The 2025 Global Luxury Residential Recap and 2026 Forecast
Kelly Robinson
Kelly Robinson
One Global Tea, January 2026 Edition
Luxury real estate in 2025 did what it always does when the world gets noisy. It separated the nice-to-have markets from the must-own markets.
Across major global cities, prime pricing cooled overall, not because wealthy buyers disappeared, but because the rate cutting narrative kept getting delayed and buyers got more price conscious. Knight Frank’s Prime Global Cities Index showed average prime price growth of 2.5 percent in the twelve months to the end of September 2025, with a clear two speed reality underneath the headline.
Meanwhile, the lifestyle and wealth drivers did not take a year off. Mobility stayed high, cash stayed powerful, and prime homes continued to behave less like shelter and more like a global asset class with a view.
What Defined Luxury in 2025
Three themes showed up everywhere, even when the accents changed.
Turnkey, well located, supply constrained product kept moving. Complicated layouts and story heavy assets did not. Prime price growth cooled largely due to interest rate uncertainty and delayed cuts, but the direction of travel for global rates is now clearly downward, setting the stage for stronger performance in 2026.
In many global cities, prime rents outpaced capital growth in 2025. Investors leaned toward income and flexibility, while tenants still paid up for quality and location. Prime living remained in demand, but optionality mattered.
Climate resilience, insurance, safety, wellness, and governance moved from perks to requirements. Design stayed neutral, buildings stayed conservative, and buyers focused less on flexing and more on durability.
Layered on top of all of this is the global wealth transfer. Trillions of dollars in real estate are expected to change hands over the next decade, reshaping how families structure and hold luxury property across borders.
Top Ten Luxury Markets in 2025
Based on annual prime price change rankings from Knight Frank’s Prime Global Cities Index, these markets led global luxury performance in 2025.
Tokyo
Seoul
Bengaluru
Dubai
Mumbai
Singapore
Madrid
Zurich
Manila
Nairobi
The headline here is not just which cities performed best, but why. Asia remained the growth engine, supported by domestic wealth, limited prime supply, and strong demand for existing stock. Dubai stayed firmly on the global podium, even as pricing conversations became more disciplined and more mature.
The 2026 Forecast
My outlook for 2026 is optimistic, but not naive.

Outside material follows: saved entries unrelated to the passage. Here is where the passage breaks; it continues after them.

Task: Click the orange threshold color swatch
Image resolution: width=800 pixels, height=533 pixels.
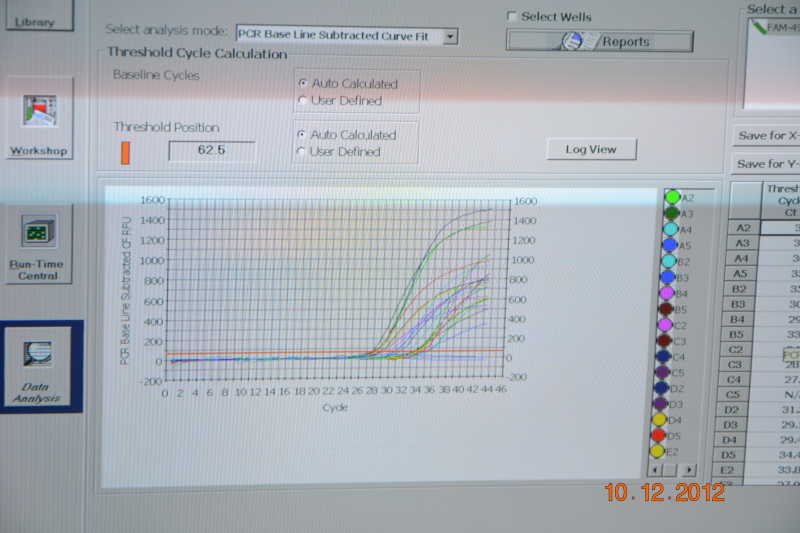Action: pyautogui.click(x=125, y=152)
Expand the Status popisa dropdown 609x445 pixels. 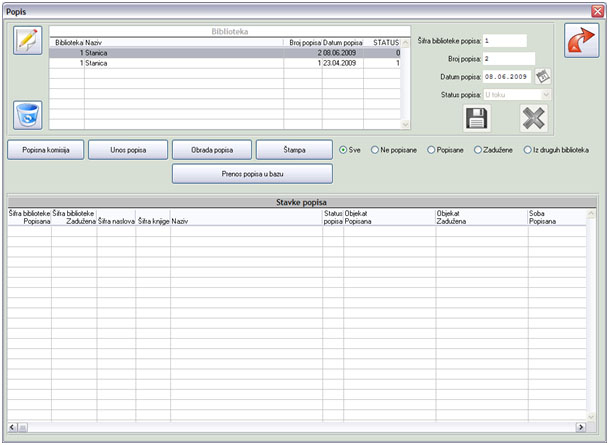pos(545,94)

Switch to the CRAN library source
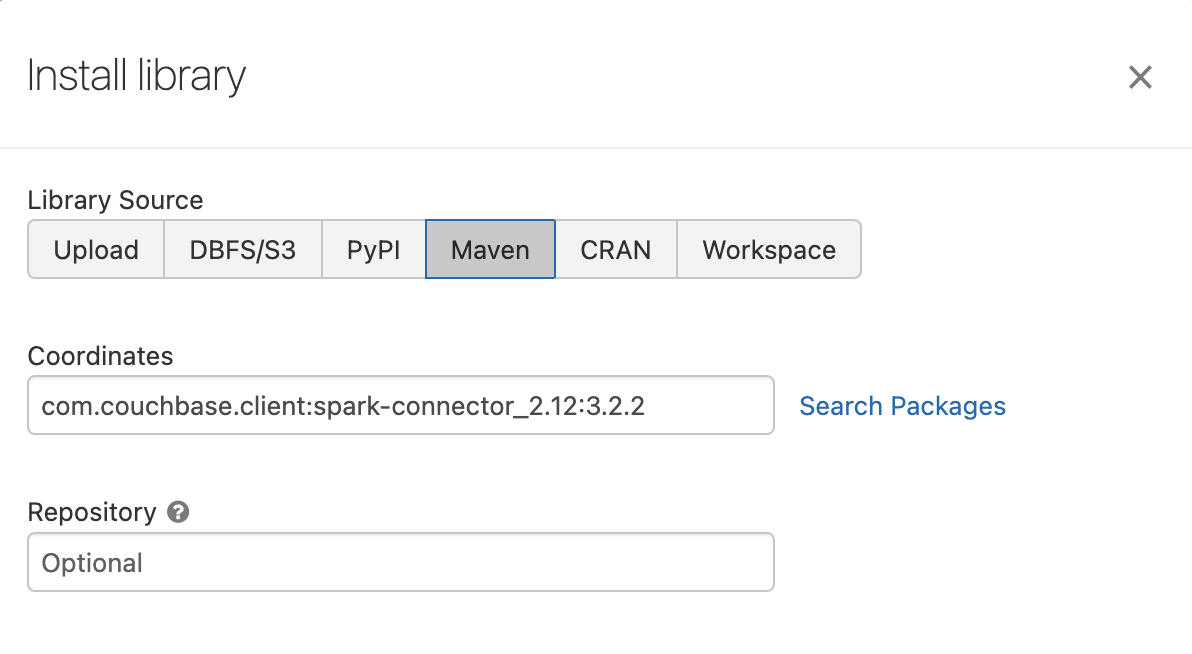click(616, 249)

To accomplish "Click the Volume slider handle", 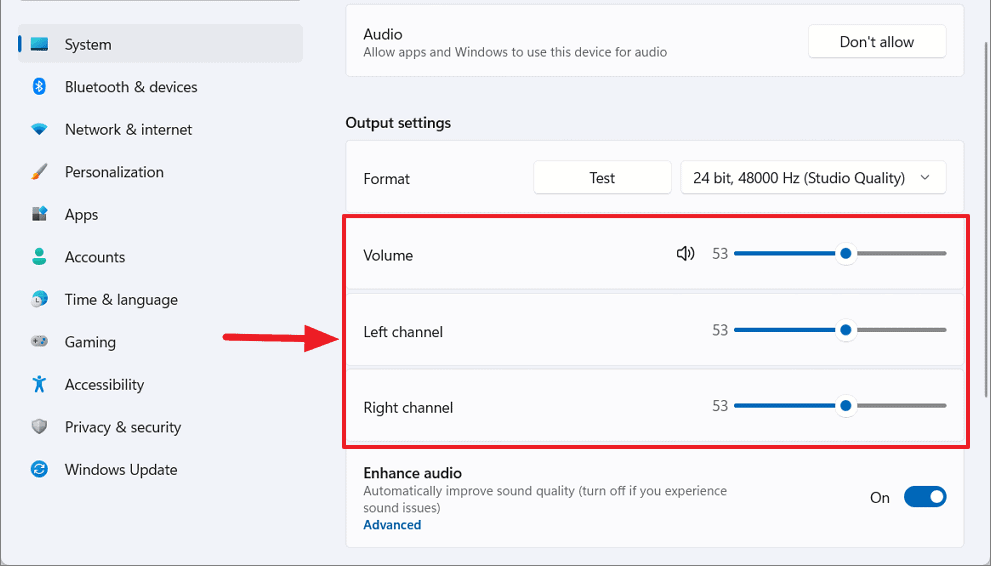I will coord(846,254).
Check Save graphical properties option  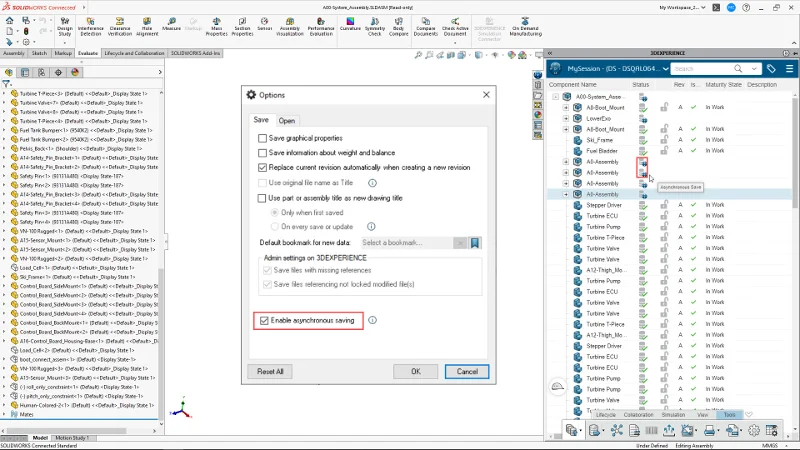(x=262, y=137)
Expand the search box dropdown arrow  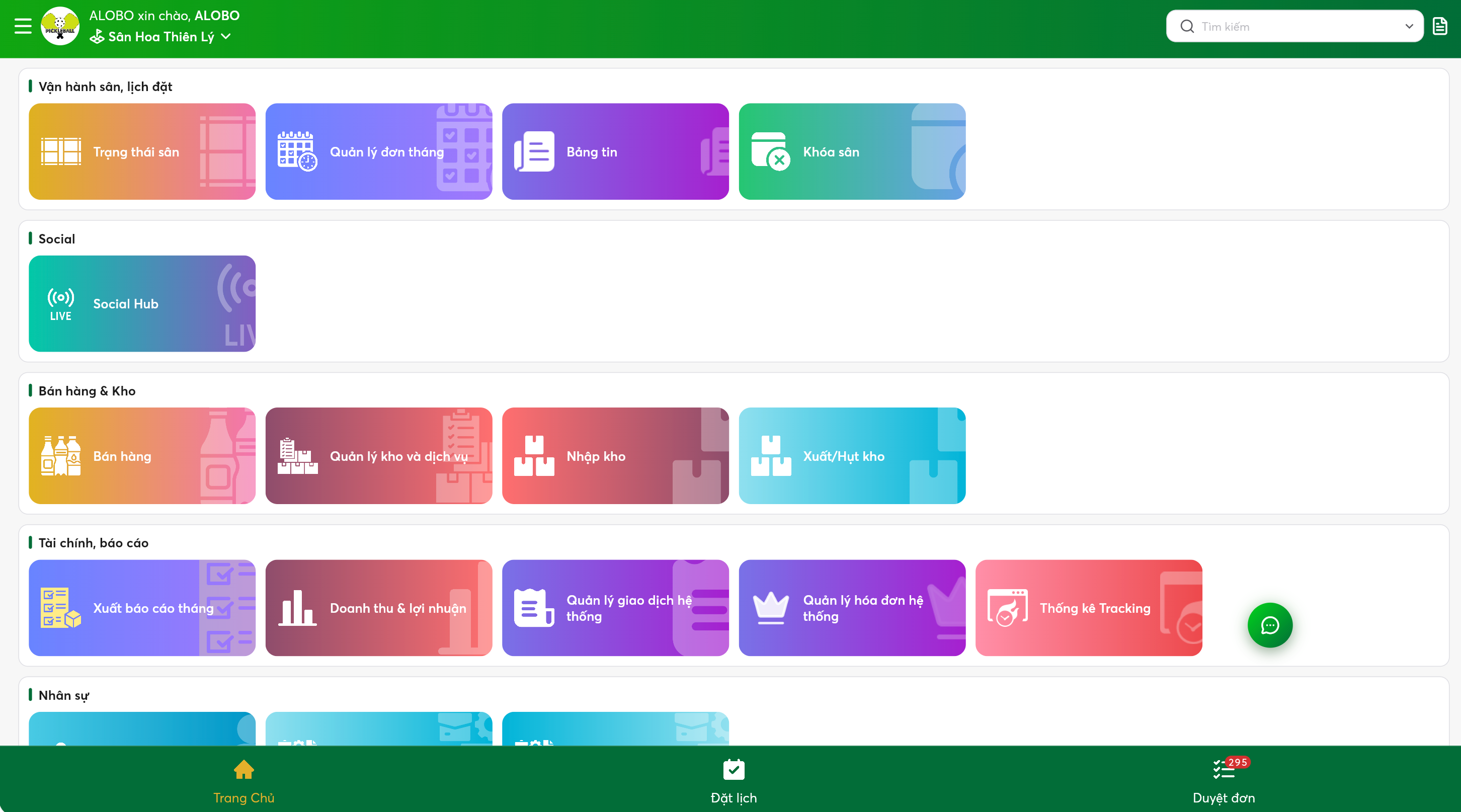1409,26
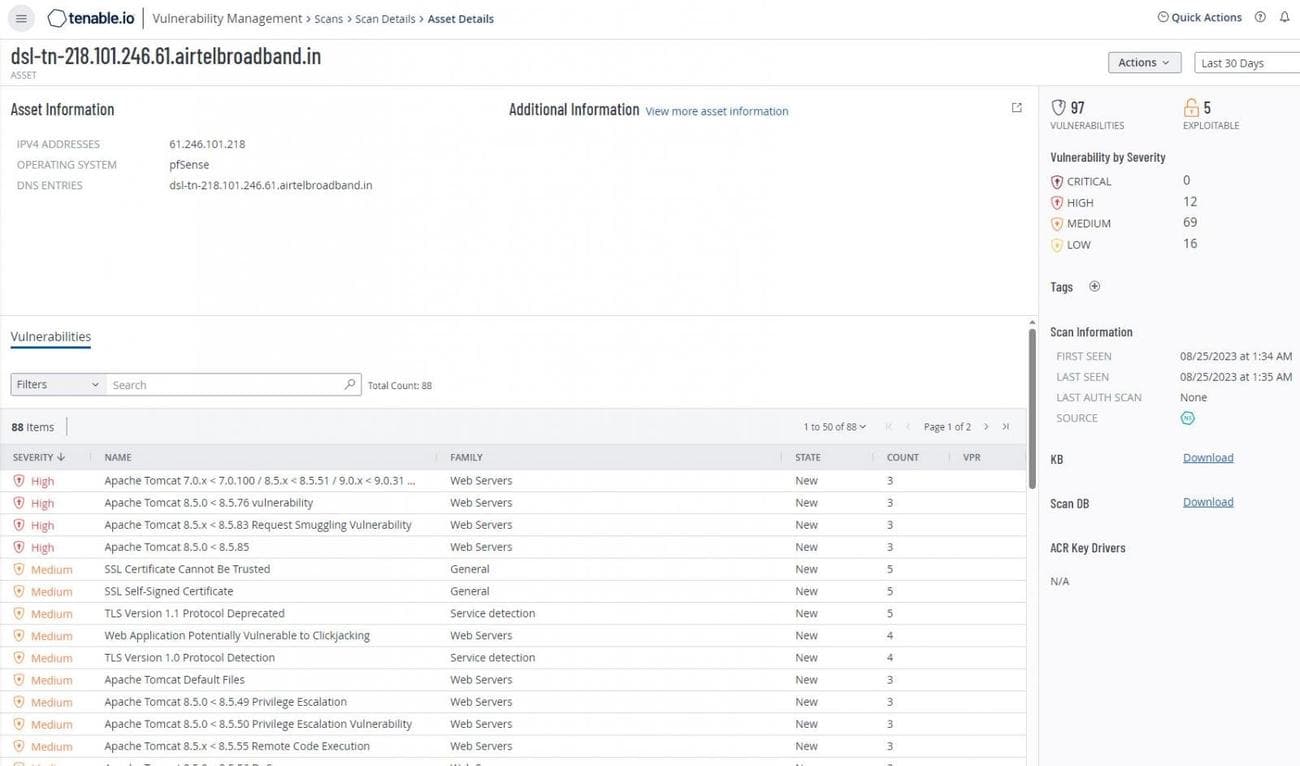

The setup is improving. The direction of interest rates is down, liquidity tends to follow, and true prime supply remains structurally constrained in most global cities that matter. Knight Frank expects global prime price growth to strengthen in 2026 as rate cuts begin to work their way through buyer behavior.
But 2026 will still be selective, because the world is not short on capital. It is short on conviction.
Buyers will pay for certainty and punish ambiguity.
What Will Matter Most in 2026
Trust means rule of law, title clarity, building governance, and exit liquidity. Scarcity means real prime supply, not glossy renderings or theoretical demand.
If a market needs leverage to work, it will feel pressure first. If it works in cash, it stays liquid. This distinction will matter more in 2026 than it did in the past three years.
Markets flagged for bubble risk are not collapsing, but buyers are underwriting more carefully. Pricing discipline, insurance costs, and long term livability are now part of every serious acquisition conversation.
Projected Top Ten Luxury Markets for 2026
This list is a forward looking projection based on 2025 momentum, structural demand drivers, supply constraints, and where rate sensitivity is likely to ease rather than bite.
Tokyo
Dubai
Seoul
Singapore
Madrid
Zurich
Miami
Monaco
Lisbon
Geneva
These markets share common traits. Strong wealth inflows, global buyer recognition, limited true prime supply, and a reputation for stability. Some are lifestyle driven, some are financial safe havens, and some benefit from both.
Final Sip
Luxury real estate is no longer about buying the most impressive address. It is about buying the least problematic one.
In 2026, the best performing markets will be those that offer certainty, liquidity, and long term relevance. Buyers are not chasing hype. They are building portfolios that can survive volatility, generational change, and shifting global priorities.
That is not a slowdown. That is a maturation.
And it is exactly how real luxury behaves.